[Biopython-dev] [BioPython] Next release plans; was: what to use for working with fasta sequences and alignments?

Michiel Jan Laurens de Hoon mdehoon at c2b2.columbia.edu
Tue Jan 16 17:51:23 UTC 2007


Peter wrote:
> Regarding the fix checked in on bug 1970 I still would prefer we call 
> the new XML iterator NCBIXML.Iterator(handle) rather than 
> NCBIXML.parse(handle) but I'll live ;)
> 
I chose "parse" because it is used in the old (Biopython release 1.42) 
Blast XML parser:

Old:
 >>> from Bio.Blast import NCBIXML
 >>> b_parser = NCBIXML.BlastParser()
 >>> b_record = b_parser.parse(blast_out)

New:
 >>> from Bio.Blast import NCBIXML
 >>> b_records = NCBIXML.parse(blast_out)
 >>> b_record = b_records.next() # Repeat to get subsequent Blast records

Whereas I am not dead set on "parse", it agrees with similar functions 
in Python:
1) Function name is a verb, not a noun
2) Function name describes what the function does, not what the function 
returns
3) Function names are short, and start with a lower case letter.

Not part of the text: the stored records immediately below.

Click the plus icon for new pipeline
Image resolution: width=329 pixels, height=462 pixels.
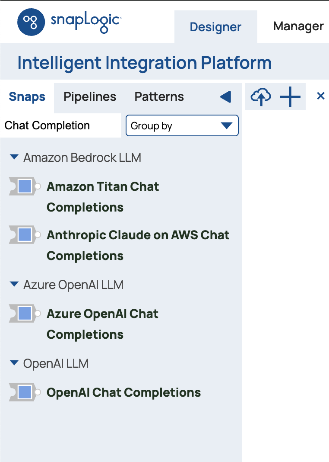tap(290, 96)
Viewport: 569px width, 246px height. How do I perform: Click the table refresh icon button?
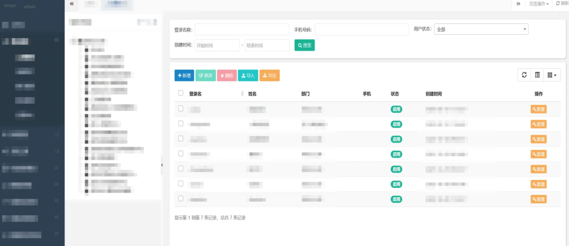(x=524, y=75)
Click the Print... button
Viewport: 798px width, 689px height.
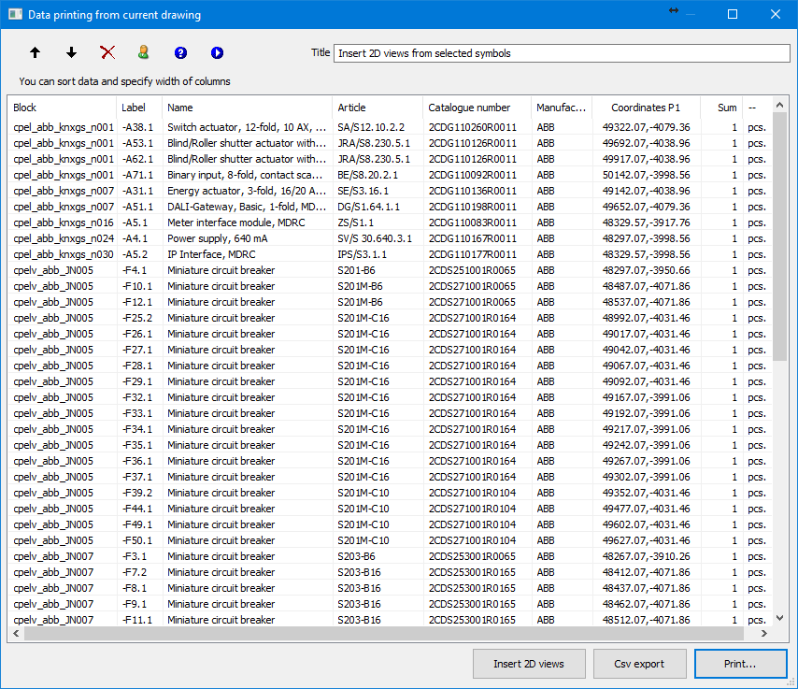coord(740,664)
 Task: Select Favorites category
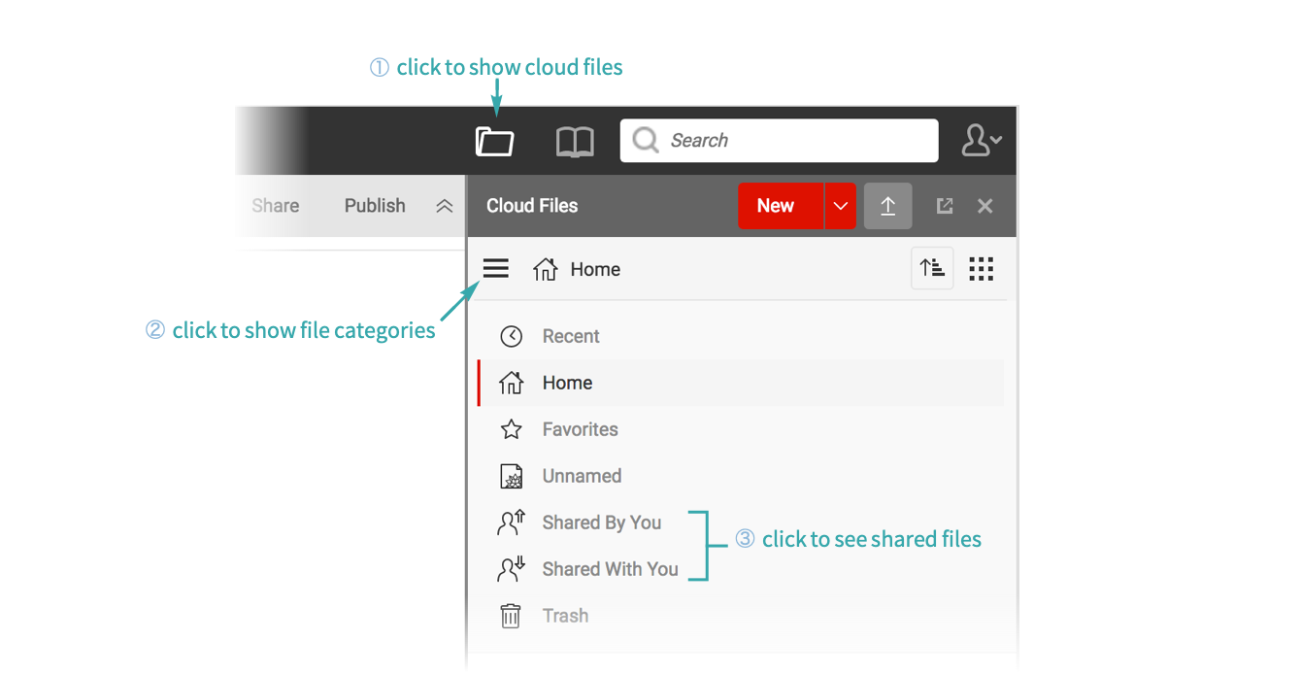pos(580,429)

For example, to read a file line-by-line in Python:
 >>> inputfile = open("somefunnyfile")
# "open"; not "Iterator", nor "FileToLineIterator",
# even though "open" returns an iterator:
 >>> for line in inputfile:
...     print line

To read an image file with the Python Imaging Library:
 >>> import Image
 >>> im = Image.open("lena.ppm")
# "open"; not "Image", nor "FileNameToImage".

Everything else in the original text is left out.